Reblogged from Science on the Net
On May 12, the Istituto Nazionale di Fisica Nucleare (INFN), Elettra Sincrotrone Trieste and the International Centre for Synchrotron-light for Experimental Science and Applications in the Middle East (SESAME) signed a scientific collaboration agreement. Aim of this cooperation is the development and implementation of Italian technology for the radio-frequency cavities for SESAME’s storage ring – radio-frequency cavities serve to re-supply the electrons with the energy they lose when emitting synchrotron light.
“SESAME is an ambitious project for the construction of the first synchrotron light source in the Middle East,” explains Giorgio Paolucci, scientific director of SESAME. “Today there are 12 synchrotrons in Europe (and a total of about 60 in the world) but none in the Middle East, although the need for them was recognized by eminent scientists such as the Pakistani Nobel Laureate Abdus Salam about 30 years ago”. The Centre, which is intergovernmental, brings together Bahrain, Cyprus, Egypt, Iran, Israel, Jordan, Pakistan, Palestinian Authority and Turkey (the Members), thus providing an extraordinary example of collaboration between entities with very diverse cultural, political and religious backgrounds.
“Perhaps the most significant feature of this project is that politics does not in any way interfere in the scientific research,” says Paolucci.

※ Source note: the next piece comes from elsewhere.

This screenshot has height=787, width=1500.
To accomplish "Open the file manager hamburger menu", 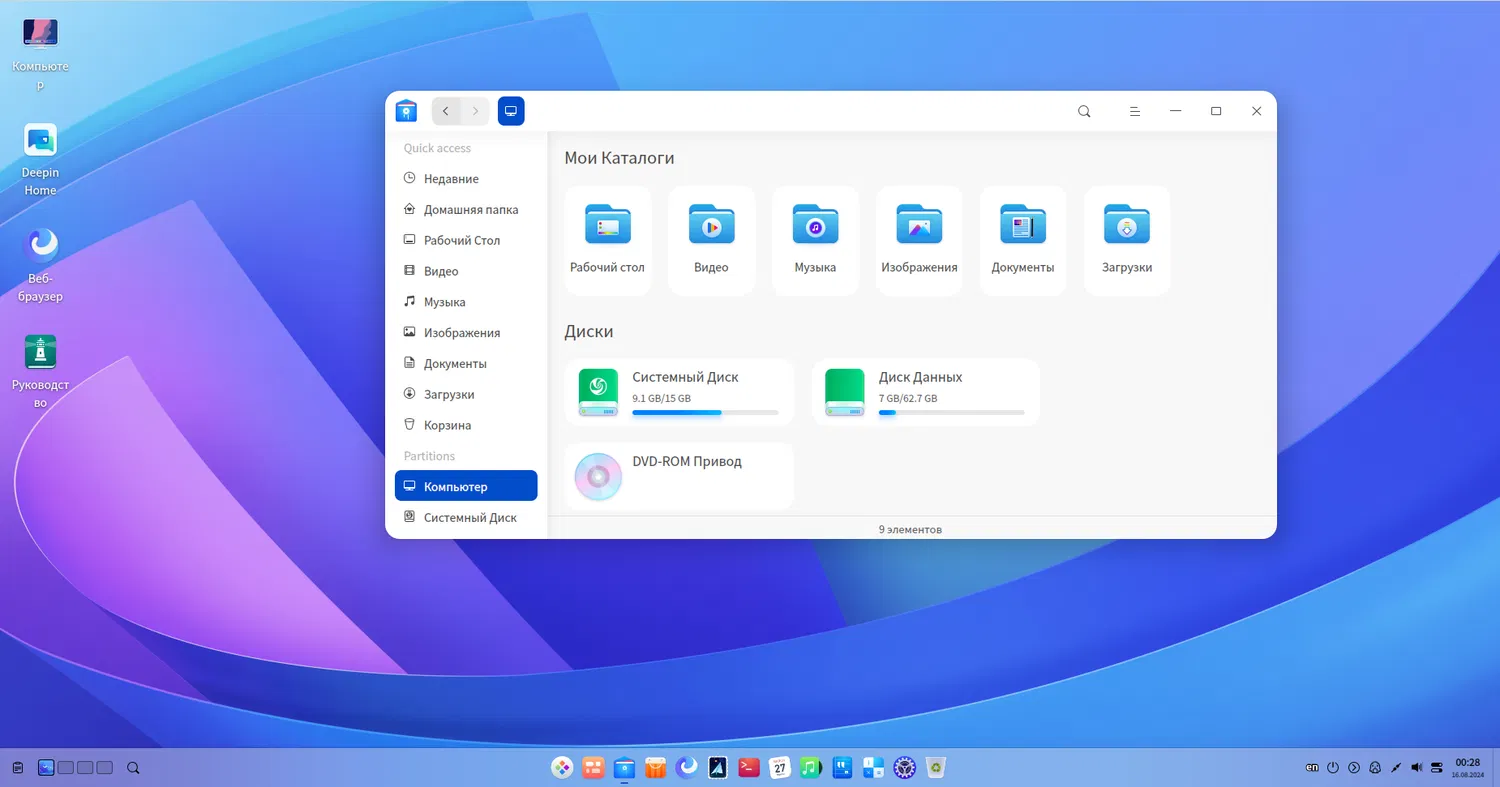I will (x=1135, y=111).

The project was born in the late nineties, thanks to the efforts of several scientists in and outside the region. These scientists proposed to use components of the BESSY I light facility in West Berlin, which was being decommissioned, to set up a synchrotron light source in the Middle East (following the re-unification of Germany it was decided to build a larger particle accelerator in East Berlin). The project then evolved and though a few of the BESSY I components, which have been greatly upgraded, are being used, SESAME is constructing a completely new 2.5 GeV storage ring, thus making it a state-of-the-art research centre.